→ Requirement
Arrange the lines of the records below as a numbered list, starting at the first line and ending with the line that contains "tap(208, 99)". Leave out any blank lines.

(Item position entries)
— Begin —
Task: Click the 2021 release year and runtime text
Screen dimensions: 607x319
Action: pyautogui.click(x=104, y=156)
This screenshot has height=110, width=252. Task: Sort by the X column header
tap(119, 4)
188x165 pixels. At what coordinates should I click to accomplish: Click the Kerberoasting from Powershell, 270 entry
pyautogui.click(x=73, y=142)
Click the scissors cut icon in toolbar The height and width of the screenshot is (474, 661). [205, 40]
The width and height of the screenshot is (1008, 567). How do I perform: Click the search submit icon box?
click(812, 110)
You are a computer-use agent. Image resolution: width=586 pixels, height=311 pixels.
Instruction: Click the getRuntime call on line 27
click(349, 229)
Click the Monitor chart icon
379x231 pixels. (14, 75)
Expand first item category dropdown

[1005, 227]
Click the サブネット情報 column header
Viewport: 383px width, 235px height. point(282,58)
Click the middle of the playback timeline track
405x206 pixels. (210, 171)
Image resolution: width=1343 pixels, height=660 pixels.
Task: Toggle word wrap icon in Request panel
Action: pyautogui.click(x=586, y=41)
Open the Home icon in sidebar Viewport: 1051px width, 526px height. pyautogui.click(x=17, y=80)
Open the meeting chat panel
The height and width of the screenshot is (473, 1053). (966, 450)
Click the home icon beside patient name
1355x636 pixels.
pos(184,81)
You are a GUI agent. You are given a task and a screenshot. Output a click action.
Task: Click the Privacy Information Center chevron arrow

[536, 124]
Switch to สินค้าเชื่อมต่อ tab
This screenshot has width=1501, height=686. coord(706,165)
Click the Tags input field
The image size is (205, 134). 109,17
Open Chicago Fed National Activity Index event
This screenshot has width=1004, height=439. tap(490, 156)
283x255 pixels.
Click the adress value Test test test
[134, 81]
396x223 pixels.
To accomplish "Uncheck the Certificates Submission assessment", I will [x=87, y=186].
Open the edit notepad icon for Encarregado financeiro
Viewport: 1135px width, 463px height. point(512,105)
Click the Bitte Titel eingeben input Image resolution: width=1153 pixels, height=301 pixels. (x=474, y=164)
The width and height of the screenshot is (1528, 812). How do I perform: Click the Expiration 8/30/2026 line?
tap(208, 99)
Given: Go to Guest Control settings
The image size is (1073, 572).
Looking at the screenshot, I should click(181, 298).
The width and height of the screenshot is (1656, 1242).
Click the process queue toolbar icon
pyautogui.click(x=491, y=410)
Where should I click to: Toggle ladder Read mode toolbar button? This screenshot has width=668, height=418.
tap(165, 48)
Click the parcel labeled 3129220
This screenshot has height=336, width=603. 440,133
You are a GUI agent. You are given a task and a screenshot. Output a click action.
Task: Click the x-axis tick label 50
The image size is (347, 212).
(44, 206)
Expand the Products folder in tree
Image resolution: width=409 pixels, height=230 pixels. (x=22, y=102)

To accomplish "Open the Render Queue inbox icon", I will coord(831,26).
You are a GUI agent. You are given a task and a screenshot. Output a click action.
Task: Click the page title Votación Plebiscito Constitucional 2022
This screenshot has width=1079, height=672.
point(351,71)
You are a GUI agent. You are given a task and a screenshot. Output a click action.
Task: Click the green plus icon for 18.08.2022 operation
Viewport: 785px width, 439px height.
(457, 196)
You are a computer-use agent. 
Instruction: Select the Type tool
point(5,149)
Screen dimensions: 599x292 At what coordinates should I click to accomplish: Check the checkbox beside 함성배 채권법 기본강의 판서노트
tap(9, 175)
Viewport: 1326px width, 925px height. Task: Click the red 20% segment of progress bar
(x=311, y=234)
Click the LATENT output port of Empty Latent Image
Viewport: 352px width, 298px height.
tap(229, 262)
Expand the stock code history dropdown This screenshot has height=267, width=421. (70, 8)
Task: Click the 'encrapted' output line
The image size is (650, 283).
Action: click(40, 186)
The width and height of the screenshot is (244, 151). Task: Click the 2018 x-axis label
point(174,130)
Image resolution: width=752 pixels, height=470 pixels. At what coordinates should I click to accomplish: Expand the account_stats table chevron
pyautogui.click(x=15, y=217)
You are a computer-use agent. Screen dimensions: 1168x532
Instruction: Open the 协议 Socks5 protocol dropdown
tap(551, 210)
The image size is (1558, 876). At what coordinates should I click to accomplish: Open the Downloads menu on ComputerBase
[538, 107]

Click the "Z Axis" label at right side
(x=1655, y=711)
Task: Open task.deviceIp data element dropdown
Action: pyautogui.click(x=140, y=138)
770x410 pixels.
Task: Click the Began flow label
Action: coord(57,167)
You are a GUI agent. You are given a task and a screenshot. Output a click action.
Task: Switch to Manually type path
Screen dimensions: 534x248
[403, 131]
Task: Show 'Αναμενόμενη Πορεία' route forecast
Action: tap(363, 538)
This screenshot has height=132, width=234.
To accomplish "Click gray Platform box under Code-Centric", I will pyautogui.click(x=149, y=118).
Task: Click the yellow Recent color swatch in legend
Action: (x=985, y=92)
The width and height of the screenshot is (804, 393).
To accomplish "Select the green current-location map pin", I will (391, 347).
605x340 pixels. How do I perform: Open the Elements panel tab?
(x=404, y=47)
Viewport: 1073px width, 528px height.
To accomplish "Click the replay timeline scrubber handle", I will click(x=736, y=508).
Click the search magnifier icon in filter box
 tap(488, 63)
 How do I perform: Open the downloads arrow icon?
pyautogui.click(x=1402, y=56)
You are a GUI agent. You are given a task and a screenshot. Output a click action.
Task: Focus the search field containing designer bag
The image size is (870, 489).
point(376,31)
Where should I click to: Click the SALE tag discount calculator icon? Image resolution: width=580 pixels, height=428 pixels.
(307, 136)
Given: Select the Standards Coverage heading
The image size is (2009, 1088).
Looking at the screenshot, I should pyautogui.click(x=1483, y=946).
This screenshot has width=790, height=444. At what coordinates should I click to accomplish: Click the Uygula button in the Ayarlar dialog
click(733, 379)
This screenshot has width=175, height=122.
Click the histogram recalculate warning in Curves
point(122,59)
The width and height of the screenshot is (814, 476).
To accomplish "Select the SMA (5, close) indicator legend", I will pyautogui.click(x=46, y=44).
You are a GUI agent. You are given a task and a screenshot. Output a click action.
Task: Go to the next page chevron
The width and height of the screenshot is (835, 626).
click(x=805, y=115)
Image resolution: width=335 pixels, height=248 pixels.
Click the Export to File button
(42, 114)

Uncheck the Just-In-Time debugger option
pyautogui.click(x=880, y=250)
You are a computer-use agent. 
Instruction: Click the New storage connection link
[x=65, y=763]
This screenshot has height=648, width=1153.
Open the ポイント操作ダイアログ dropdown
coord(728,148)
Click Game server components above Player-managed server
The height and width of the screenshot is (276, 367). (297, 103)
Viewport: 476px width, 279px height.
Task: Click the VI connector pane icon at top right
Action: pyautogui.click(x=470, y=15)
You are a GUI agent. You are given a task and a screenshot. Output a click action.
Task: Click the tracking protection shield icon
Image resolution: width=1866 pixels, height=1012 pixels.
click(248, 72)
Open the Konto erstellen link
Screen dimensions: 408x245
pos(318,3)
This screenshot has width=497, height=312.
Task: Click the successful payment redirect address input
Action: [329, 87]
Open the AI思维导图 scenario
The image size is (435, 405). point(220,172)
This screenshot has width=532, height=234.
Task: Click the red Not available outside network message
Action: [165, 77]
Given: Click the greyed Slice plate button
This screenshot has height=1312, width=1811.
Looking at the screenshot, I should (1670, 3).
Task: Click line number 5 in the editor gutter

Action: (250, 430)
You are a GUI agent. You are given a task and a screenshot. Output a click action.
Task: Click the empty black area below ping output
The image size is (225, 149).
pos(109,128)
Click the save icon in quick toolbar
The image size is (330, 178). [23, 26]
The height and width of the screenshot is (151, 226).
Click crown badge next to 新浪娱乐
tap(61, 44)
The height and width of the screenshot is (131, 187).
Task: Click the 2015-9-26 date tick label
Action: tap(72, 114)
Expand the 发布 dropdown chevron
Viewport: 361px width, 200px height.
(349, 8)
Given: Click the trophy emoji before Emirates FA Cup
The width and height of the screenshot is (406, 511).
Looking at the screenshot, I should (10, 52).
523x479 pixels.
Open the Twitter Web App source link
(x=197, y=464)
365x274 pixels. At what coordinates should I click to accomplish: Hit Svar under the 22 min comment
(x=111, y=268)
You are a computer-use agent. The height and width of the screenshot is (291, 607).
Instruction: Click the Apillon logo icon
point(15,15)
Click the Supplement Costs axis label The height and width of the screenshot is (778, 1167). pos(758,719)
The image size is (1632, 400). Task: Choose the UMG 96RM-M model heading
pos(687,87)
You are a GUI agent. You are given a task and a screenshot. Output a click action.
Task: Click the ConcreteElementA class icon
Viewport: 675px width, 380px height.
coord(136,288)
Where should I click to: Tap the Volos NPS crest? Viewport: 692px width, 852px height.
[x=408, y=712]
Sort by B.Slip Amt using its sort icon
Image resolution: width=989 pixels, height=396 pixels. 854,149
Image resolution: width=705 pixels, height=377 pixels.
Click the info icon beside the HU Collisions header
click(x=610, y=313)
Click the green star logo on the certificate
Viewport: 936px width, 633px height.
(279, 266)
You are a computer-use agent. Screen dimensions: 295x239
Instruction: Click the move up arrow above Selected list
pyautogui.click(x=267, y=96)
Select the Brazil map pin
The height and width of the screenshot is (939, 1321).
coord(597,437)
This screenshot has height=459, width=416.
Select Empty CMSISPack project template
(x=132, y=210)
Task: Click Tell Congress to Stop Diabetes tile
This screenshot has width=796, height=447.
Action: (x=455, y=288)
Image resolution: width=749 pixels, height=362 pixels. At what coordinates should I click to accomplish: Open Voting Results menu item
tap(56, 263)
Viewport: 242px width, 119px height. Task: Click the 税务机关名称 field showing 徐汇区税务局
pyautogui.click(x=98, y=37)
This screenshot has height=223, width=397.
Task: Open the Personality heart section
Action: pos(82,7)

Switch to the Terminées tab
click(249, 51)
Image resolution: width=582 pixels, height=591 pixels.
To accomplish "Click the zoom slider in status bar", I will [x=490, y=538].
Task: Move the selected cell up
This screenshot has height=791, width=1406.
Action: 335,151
— End —
→ Exercise output
1. Task: Click the 2021 release year and runtime text
2. Screen dimensions: 607x319
3. Action: pyautogui.click(x=104, y=156)
4. This screenshot has height=110, width=252. Task: Sort by the X column header
5. tap(119, 4)
6. 188x165 pixels. At what coordinates should I click to accomplish: Click the Kerberoasting from Powershell, 270 entry
7. pyautogui.click(x=73, y=142)
8. Click the scissors cut icon in toolbar The height and width of the screenshot is (474, 661). [205, 40]
9. The width and height of the screenshot is (1008, 567). How do I perform: Click the search submit icon box?
10. click(812, 110)
11. You are a computer-use agent. Image resolution: width=586 pixels, height=311 pixels.
12. Instruction: Click the getRuntime call on line 27
13. click(349, 229)
14. Click the Monitor chart icon
15. 379x231 pixels. (14, 75)
16. Expand first item category dropdown
17. [1005, 227]
18. Click the サブネット情報 column header
19. Viewport: 383px width, 235px height. point(282,58)
20. Click the middle of the playback timeline track
21. 405x206 pixels. (210, 171)
22. Image resolution: width=1343 pixels, height=660 pixels.
23. Task: Toggle word wrap icon in Request panel
24. Action: pyautogui.click(x=586, y=41)
25. Open the Home icon in sidebar Viewport: 1051px width, 526px height. pyautogui.click(x=17, y=80)
26. Open the meeting chat panel
27. The height and width of the screenshot is (473, 1053). (966, 450)
28. Click the home icon beside patient name
29. 1355x636 pixels.
30. pos(184,81)
31. You are a GUI agent. You are given a task and a screenshot. Output a click action.
32. Task: Click the Privacy Information Center chevron arrow
33. [536, 124]
34. Switch to สินค้าเชื่อมต่อ tab
35. This screenshot has width=1501, height=686. coord(706,165)
36. Click the Tags input field
37. The image size is (205, 134). 109,17
38. Open Chicago Fed National Activity Index event
39. This screenshot has width=1004, height=439. tap(490, 156)
40. 283x255 pixels.
41. Click the adress value Test test test
42. [134, 81]
43. 396x223 pixels.
44. To accomplish "Uncheck the Certificates Submission assessment", I will [x=87, y=186].
45. Open the edit notepad icon for Encarregado financeiro
46. Viewport: 1135px width, 463px height. point(512,105)
47. Click the Bitte Titel eingeben input Image resolution: width=1153 pixels, height=301 pixels. (x=474, y=164)
48. The width and height of the screenshot is (1528, 812). How do I perform: Click the Expiration 8/30/2026 line?
49. tap(208, 99)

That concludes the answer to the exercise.